There could be more good news in store for shareholders now that the chain has established its leadership position during economic-reopening booms. CEO Kevin Johnson and his team discussed that bright growth outlook July 27 in a conference call with Wall Street analysts while cautioning about major risks ahead including new COVID-19 outbreaks and intense price inflation.

Below, we'll look at a few highlights from that presentation.

A young woman drinks a coffee outside.

Image source: Getty Images.

1. Growth is "incredible."

Starbucks' third-quarter results were impressive beyond just the head-turning 78% sales spike it reported. Investors were expecting a big rebound compared to a year earlier when most of the global store base was temporarily closed to cafe traffic.

But the sales bounce was better than executives had predicted, and it powered an emphatic return to revenue records. Comparable-store sales are up 10% compared to 2019.

Management has said its long-term comps target is between 4% and 5% each year, but the chain is beating that goal even through the pandemic. "The reopening of markets is translating to incredible increases in demand for Starbucks as people are again on the go, reconnecting and socializing with one another," Johnson said. 

2. China and consumer retailing

If you've been following just the core U.S. market, then you're missing two major parts of Starbucks' growth story. China is contributing huge sales gains and has a long runway ahead. Sales are up 23% in the past two years, and the company will add 600 new stores this year in China to near the 6,000 mark. It has over twice that total in the U.S. today.
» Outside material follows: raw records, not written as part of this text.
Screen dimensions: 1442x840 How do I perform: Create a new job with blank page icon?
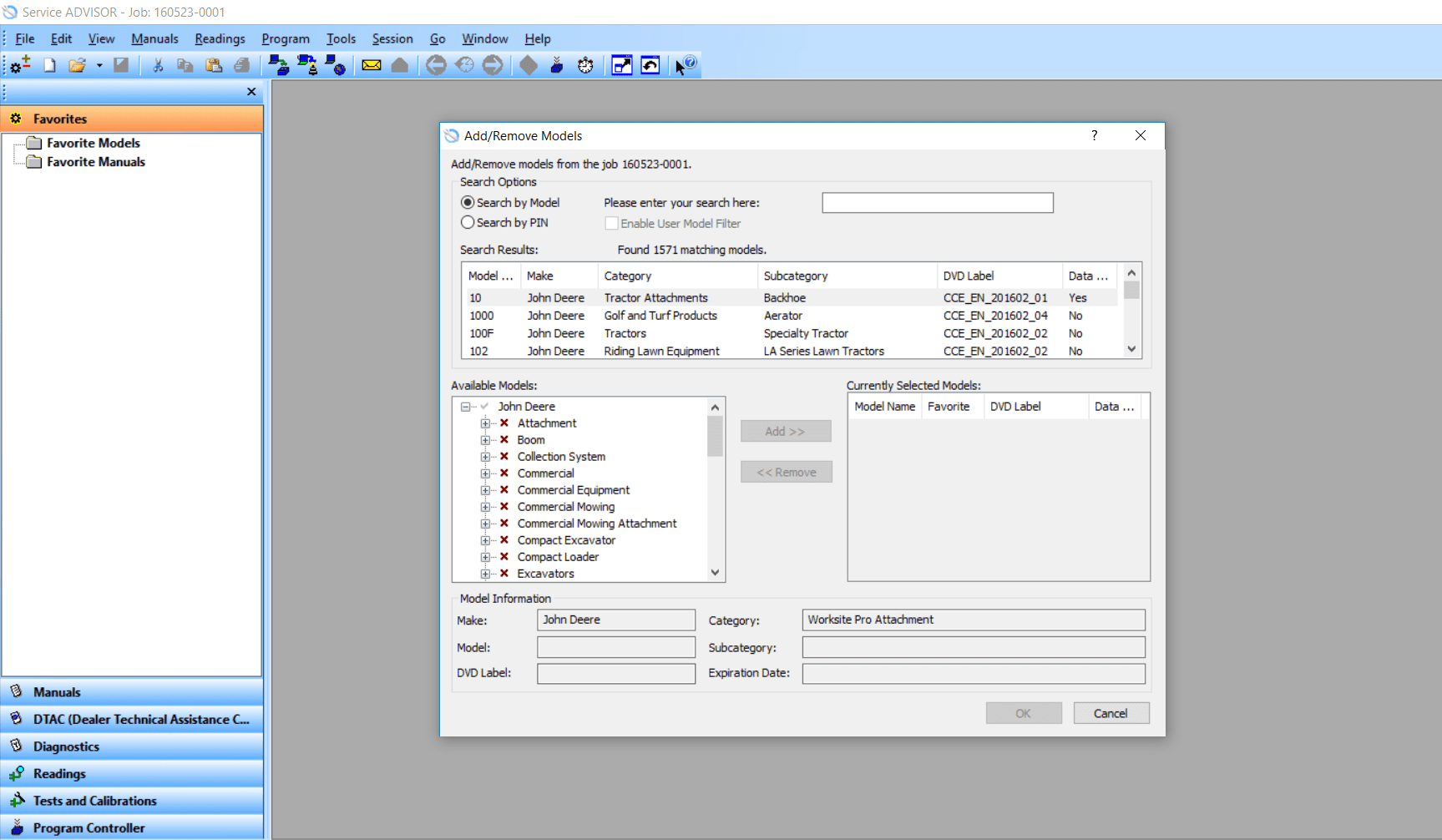(x=50, y=65)
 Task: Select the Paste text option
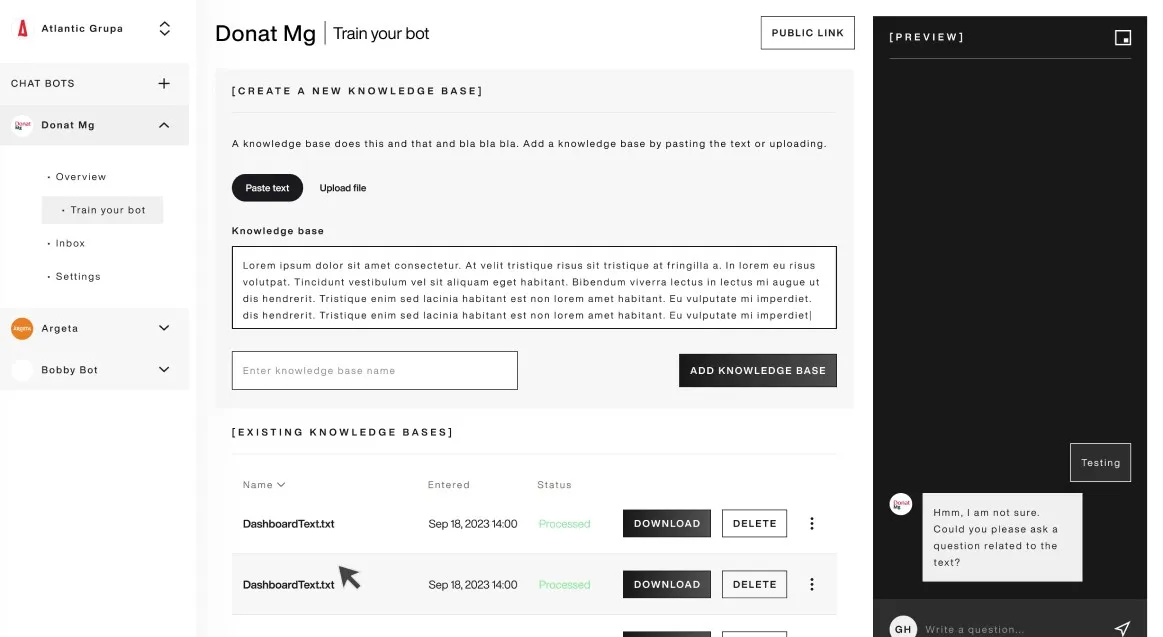[x=267, y=188]
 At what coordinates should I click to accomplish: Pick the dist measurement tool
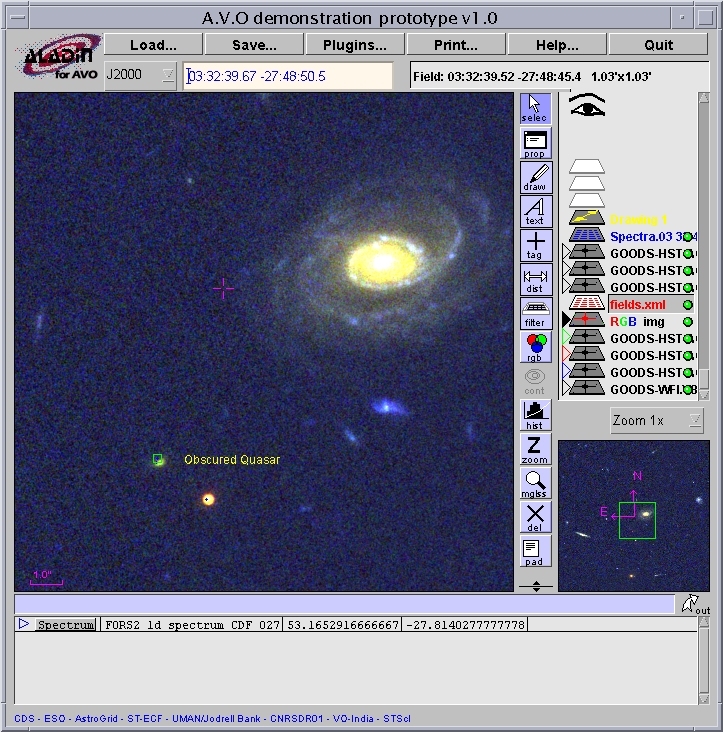point(535,280)
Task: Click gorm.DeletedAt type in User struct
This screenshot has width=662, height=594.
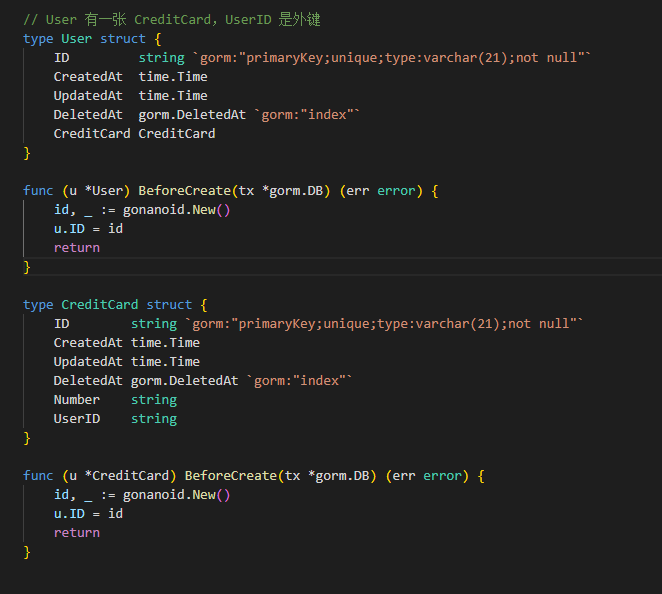Action: click(192, 115)
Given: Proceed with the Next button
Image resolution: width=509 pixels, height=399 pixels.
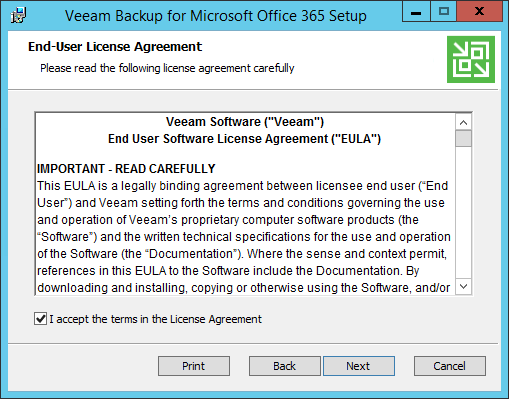Looking at the screenshot, I should pyautogui.click(x=359, y=366).
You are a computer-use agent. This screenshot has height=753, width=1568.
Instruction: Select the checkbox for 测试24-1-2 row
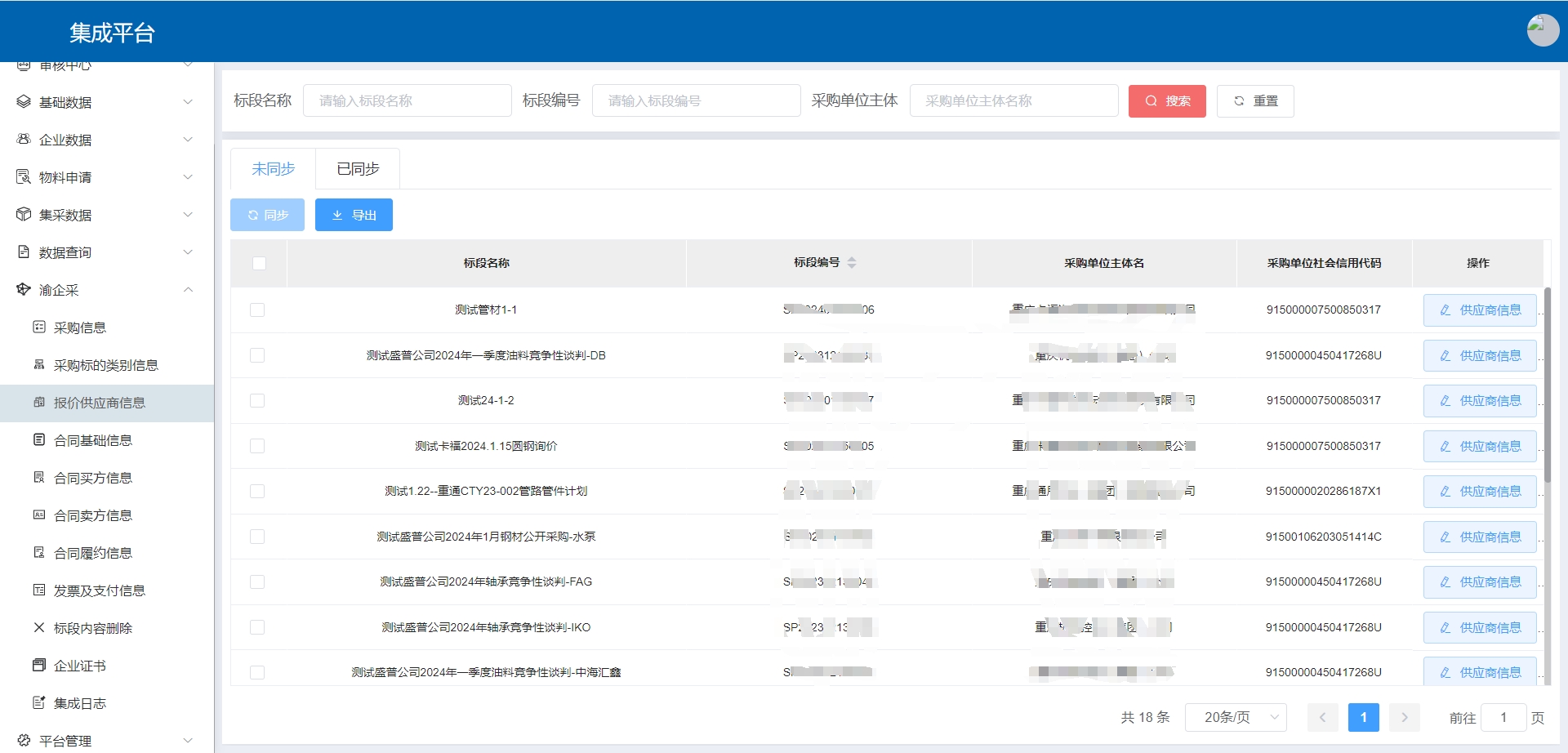(257, 401)
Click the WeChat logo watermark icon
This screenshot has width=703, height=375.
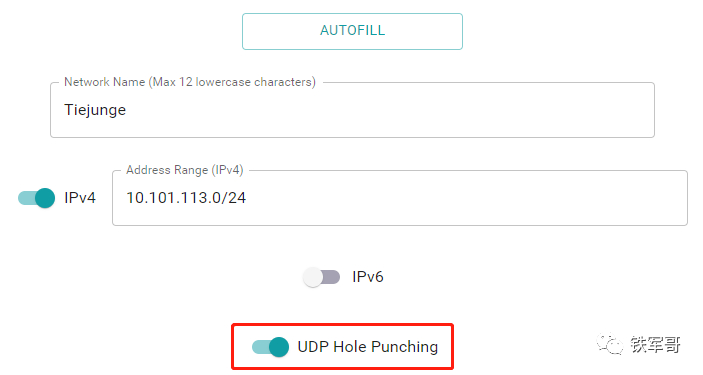coord(610,344)
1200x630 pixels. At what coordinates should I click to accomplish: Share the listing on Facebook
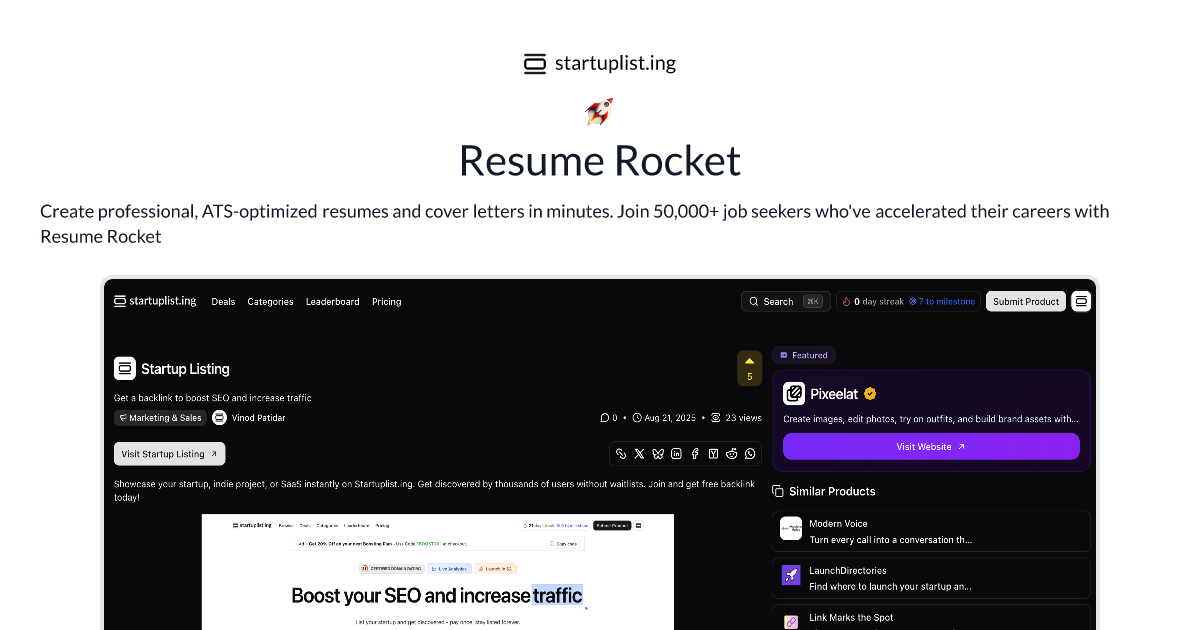[694, 453]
And the chain's retail partnerships -- which sell Starbucks home-brewing and ready-to-drink products at supermarket chains, big-box stores, and other retailers -- are winning, too. Despite intense competition, it was the leading at-home coffee brand, and it gained market share in the third quarter.

Executives said they attribute the recent success to "the power of the Starbucks brand, the bold innovation that attracts new coffee lovers into our categories, and the caliber of our strategic business partners."

3. The best is yet to come

Johnson made a bold claim betting that his company will see many more years of market-thumping performance. "This quarter represents the beginning of a multiyear tailwind for Starbucks," he said.

The chain hangs that bright outlook on three factors: nearly double-digit annual growth expected for the coffee industry, a tilt in demand toward the premium niche that Starbucks dominates, and the chain's proven ability to differentiate itself through new drink platforms and a great shopping experience.

Each of these factors played a role in this past quarter's strong sales growth and increasing profit margins and cash flow. It's just the beginning, though, if you believe the management team. "The combination is a powerful trifecta that provides our business with a multiyear tailwind," Johnson said.